By Vivian Ho, Allston / Brighton TAB
Although followers of Chabad consider themselves Orthodox Jews, followers of Chabad should break free of definitions, Rabbi Tzvi Freeman said to Shaloh House congregation Sunday night.
Freeman, an author and lecturer, spoke to about 100 people about bringing new meaning to the word “orthodox,” in line with the Chabad beliefs of spreading goodness and knowledge. He encouraged the congregation to bring change to the world rather than remain stagnant.
“We’ve been convinced that our whole purpose is to preserve,” he said. “We do what we do today because that’s what we did yesterday, and the day before and the day before.”
However, the Jewish faith began when Abraham changed what he knew and denounced idolatry. The Jewish faith began with radicalism, Freeman said.
“Everything goes one way, but a radical stops and says, ‘Wait, this is different,'” he said.
Freeman described the common perception of orthodox as having a “nice potted plant in your house” that remains the same year after year because the plant is actually not real, but plastic.
“That’s what we call orthodox,” Freeman said. “We are doing this today because our parents did it yesterday. Why did they do it? Because their parents did it before them.”
Freeman said Rebbe Menachem Mendel Schneerson, the leader of the Chabad movement, asked the Jewish people not to remain the same, but to do what they can to change the world.
Freeman spoke as part of the 10th of Shevat festivities, a day celebrating the day the Rebbe took leadership from his predecessor. This year marked the 60th anniversary of Rebbe Menachem Mendel Schneerson’s leadership.
“It’s a very joyous event,” Sara Rodkin, wife of Shaloh House Rabbi Dan Rodkin, said as her children ran around her. “It’s a celebration of the current Rebbe, as well as the Rebbe before him.”
Before Freeman’s talk, attendees watched a video of the Rebbe rising to his leadership position.
“When the Rebbe was accepting to be the Rebbe at the time, to lead the seventh generation, the Rebbe said, ‘Don’t think you’re in for a free ride,'” Freeman said. “The Rebbe looked as us and said, ‘I believe in you.’
“That is what I call radical,” he said. “The most radical thing is the Rebbe’s belief in us.”
Freeman said the Rebbe believes in the Jewish people to be the ones to usher in change through good deeds.
“What the Rebbe gave us is knowledge that we’re not supposed to be ashamed,” Freeman said. “We’re supposed to be out there changing the world, turning the entire world over to goodness.”
Rabbi Dan Rodkin said he thought Freeman gave “an amazing talk” delivering the message of the Rebbe. Rodkin said growing up in Communist Russia where religion was outlawed, he grew in his faith because of Rebbe Schneerson.

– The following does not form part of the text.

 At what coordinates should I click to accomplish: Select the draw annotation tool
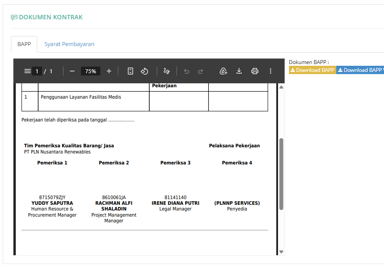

“He came at a very hard time for Jewish people, right after the Holocaust,” Rodkin said from the men’s side of the room. “He cared about every single person.”
Shmuel Posner, rabbi of the Chabad House in Kenmore Square, said he thinks Freeman’s talk “really encapsulates what the Rebbe is all about.”
“What the Rebbe taught us was to think out of the box, to approach the world as what needs to be done,” he said.
Thinking “out of the box” doesn’t have to be an ordeal, Brighton resident Chaya Edelson said.
“We all have an obligation to making a difference in someone’s life,” she said. “It can be opening the door for someone, smiling at someone, telling someone ‘good job.’ It doesn’t have to be a grandiose act. The smallest act can change someone’s day.”
Brighton resident Myriam Lebowitz said she appreciated the universal message of Freeman’s talk.
“It doesn’t matter if you’re Jewish or not Jewish,” she said. “Whatever we can do to better a person’s life — that is our responsibility.”